**What you should do:** Copy the lines running from the one that contains "How do I perform: Click" to the end of the entries below, exactly and with no pictures.

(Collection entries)
• • • • •

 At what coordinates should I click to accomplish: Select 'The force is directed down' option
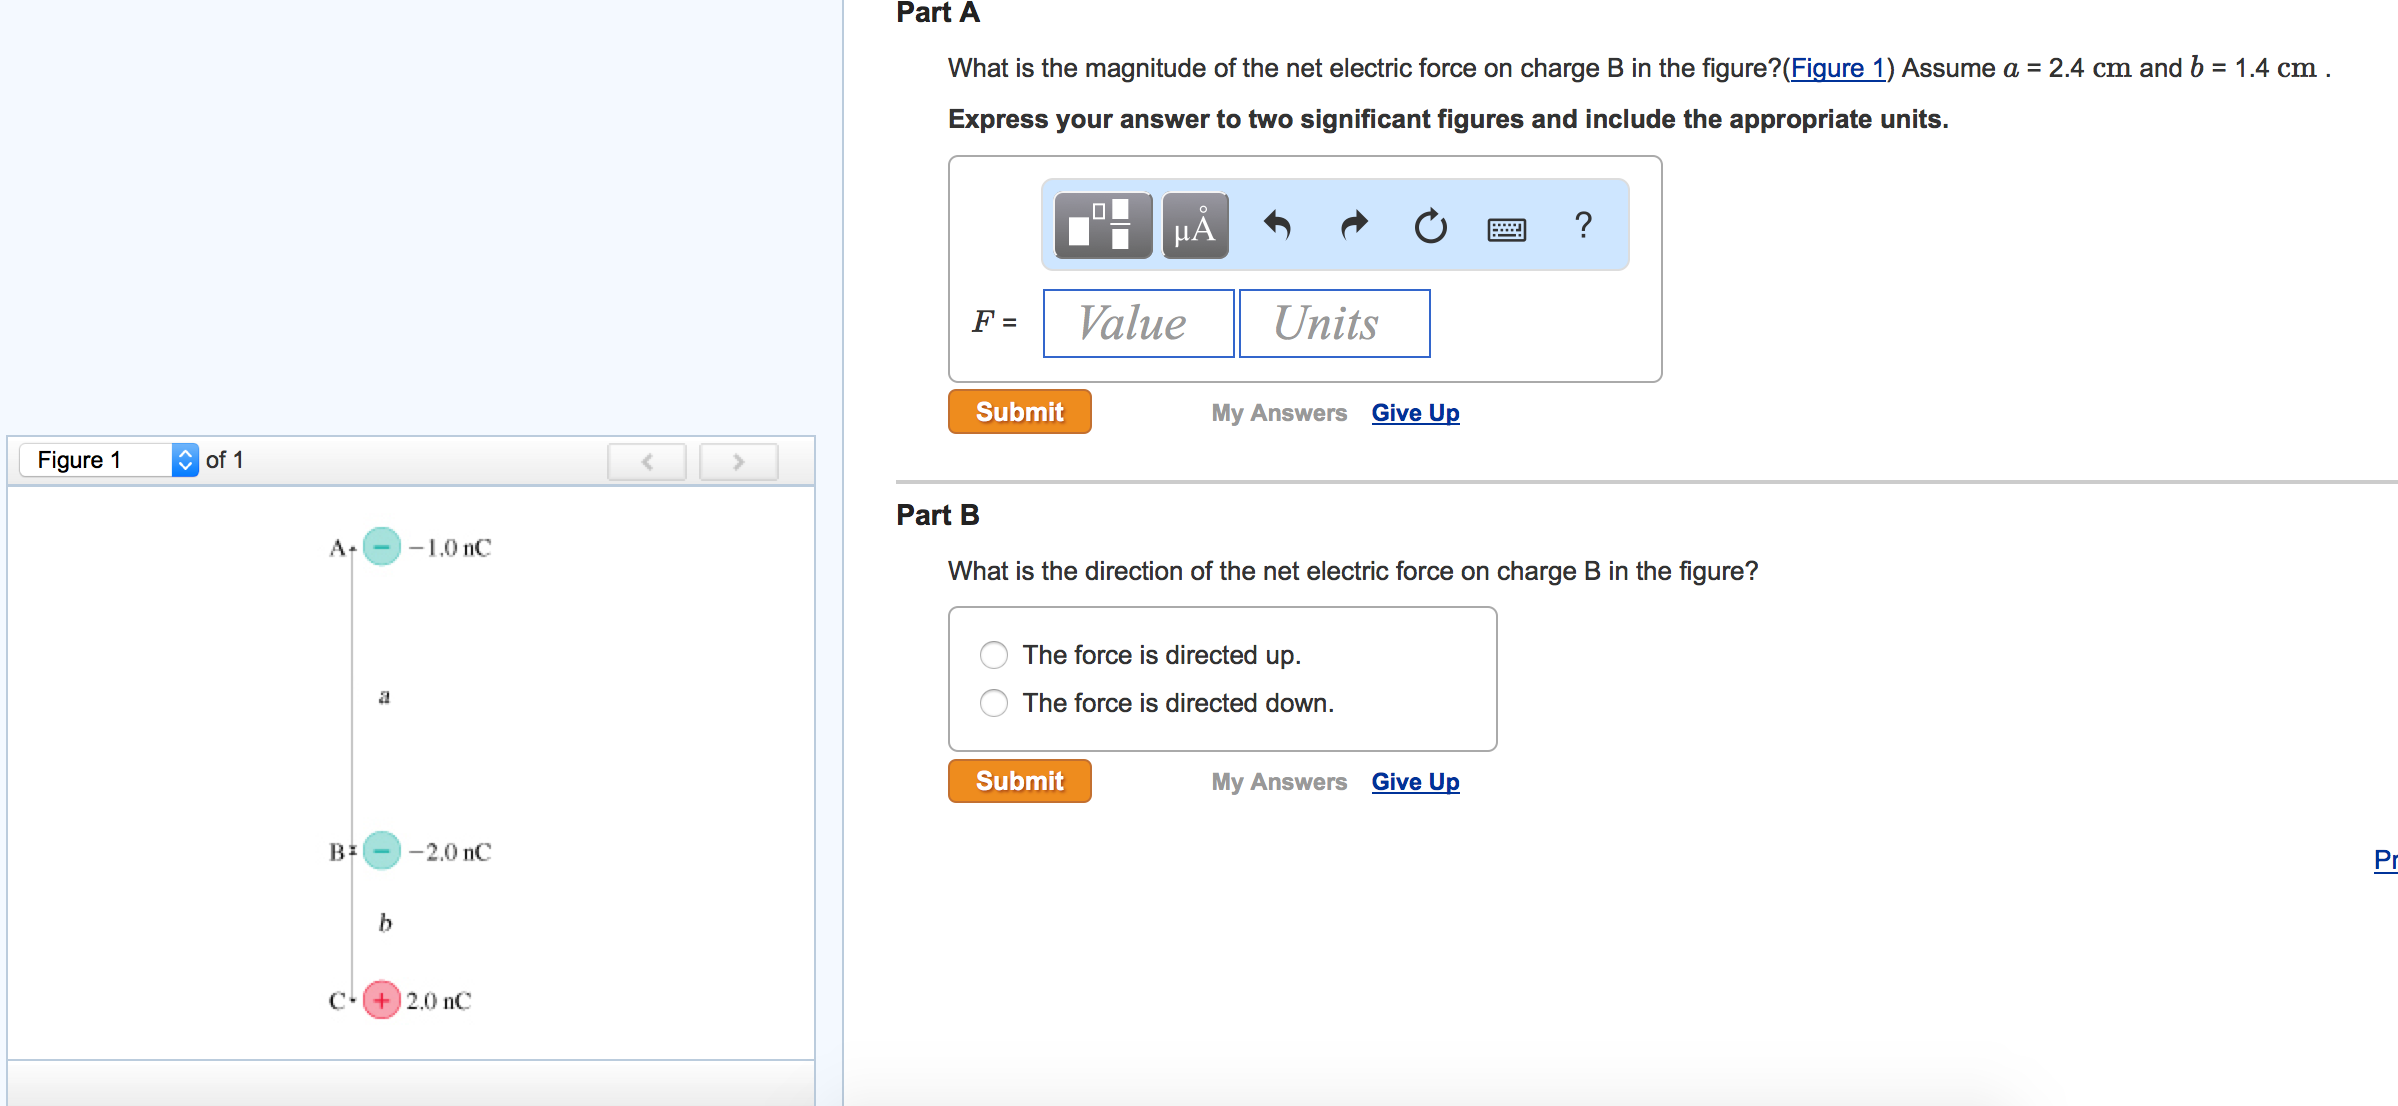(x=994, y=703)
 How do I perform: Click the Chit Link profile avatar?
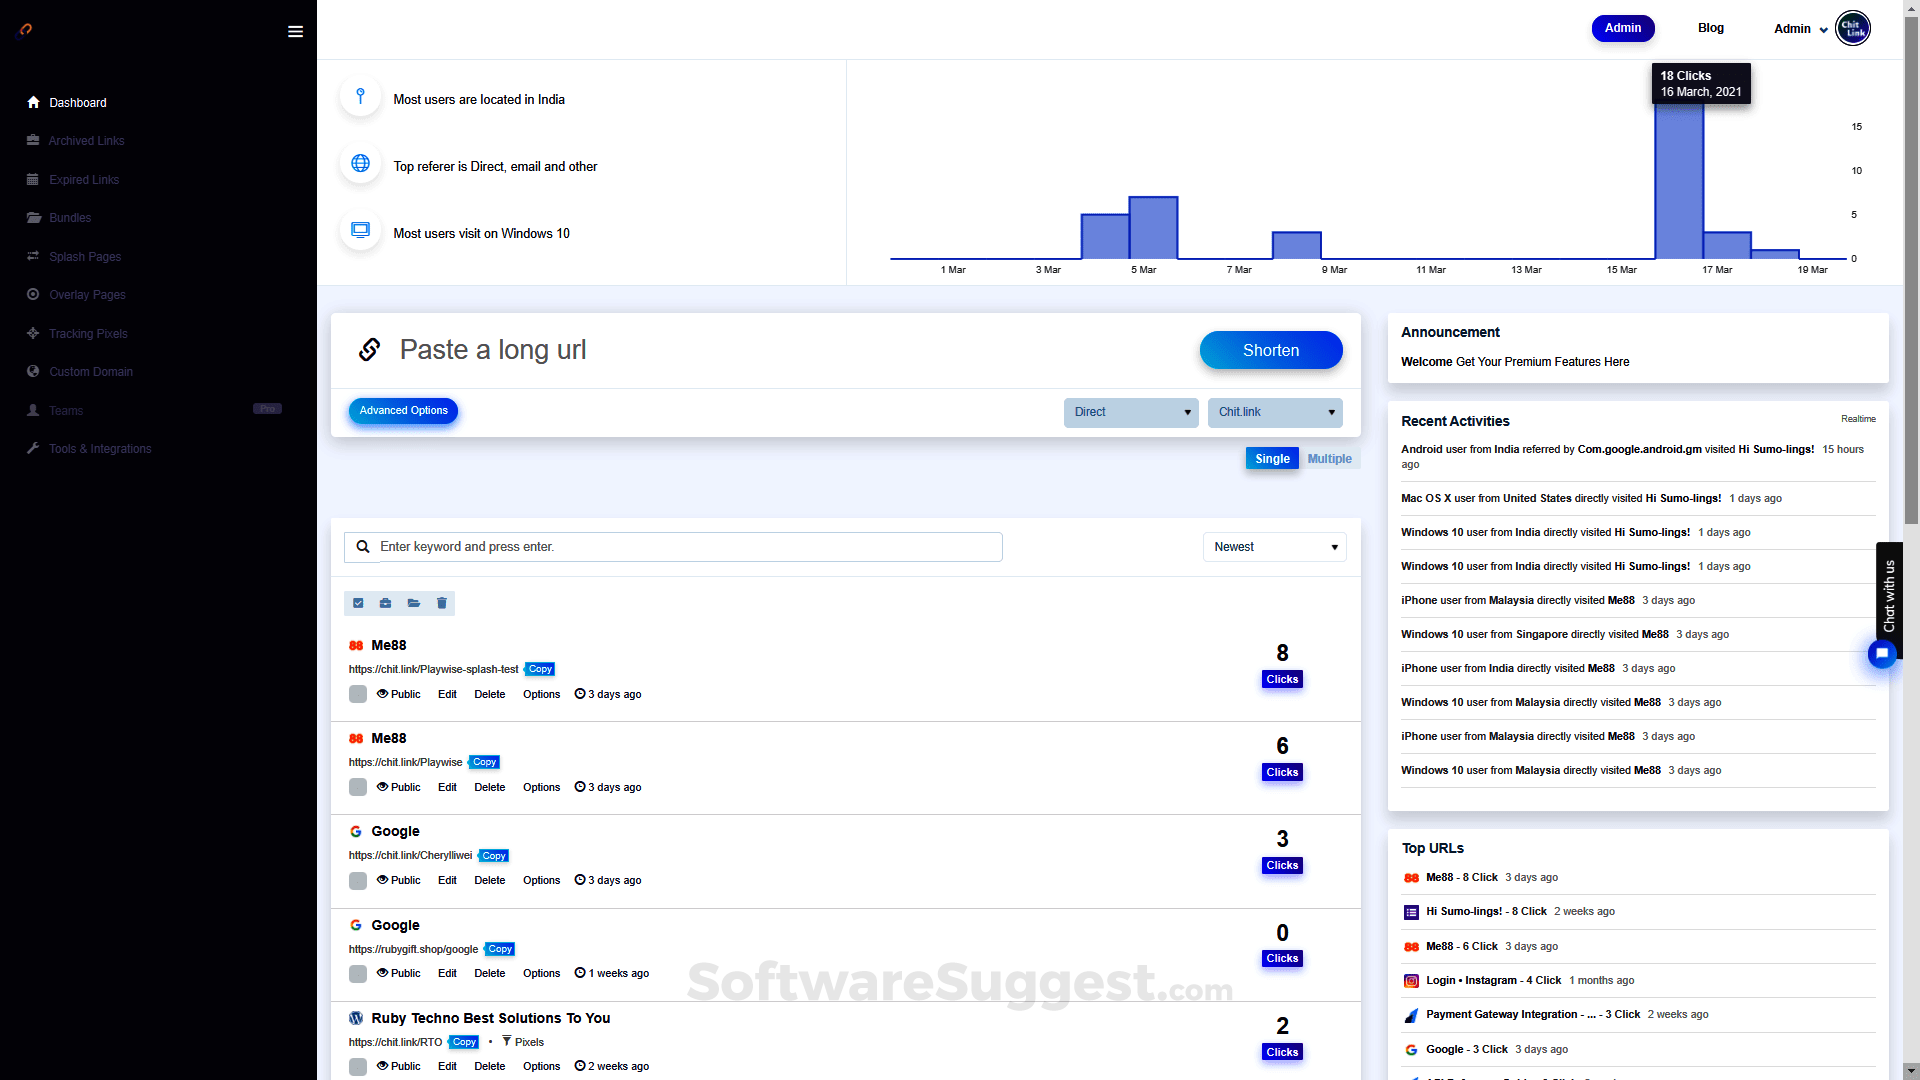point(1853,29)
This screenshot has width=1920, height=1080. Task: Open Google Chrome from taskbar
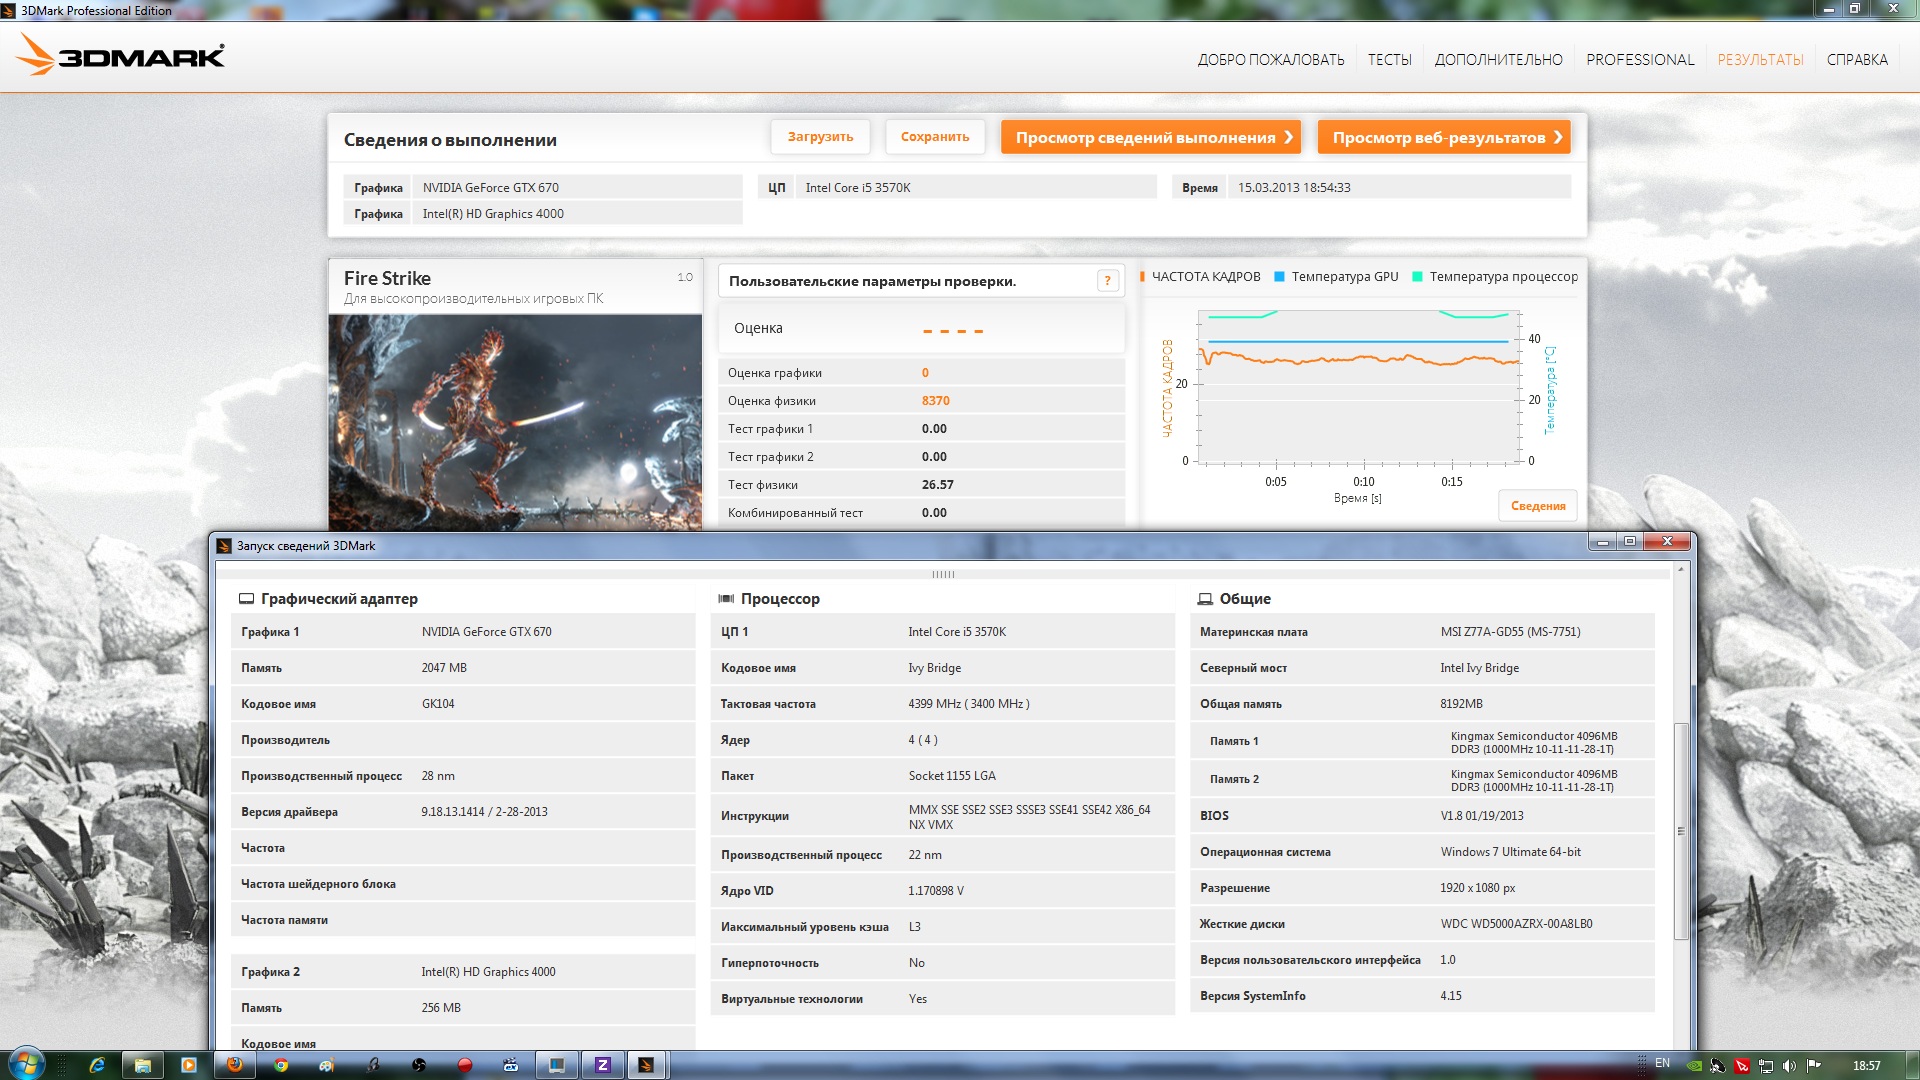click(x=281, y=1065)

• • • • •

**Result of this exercise:**
 How do I perform: Click the Chit Link profile avatar?
point(1853,29)
This screenshot has width=1920, height=1080. Task: Open Google Chrome from taskbar
click(x=281, y=1065)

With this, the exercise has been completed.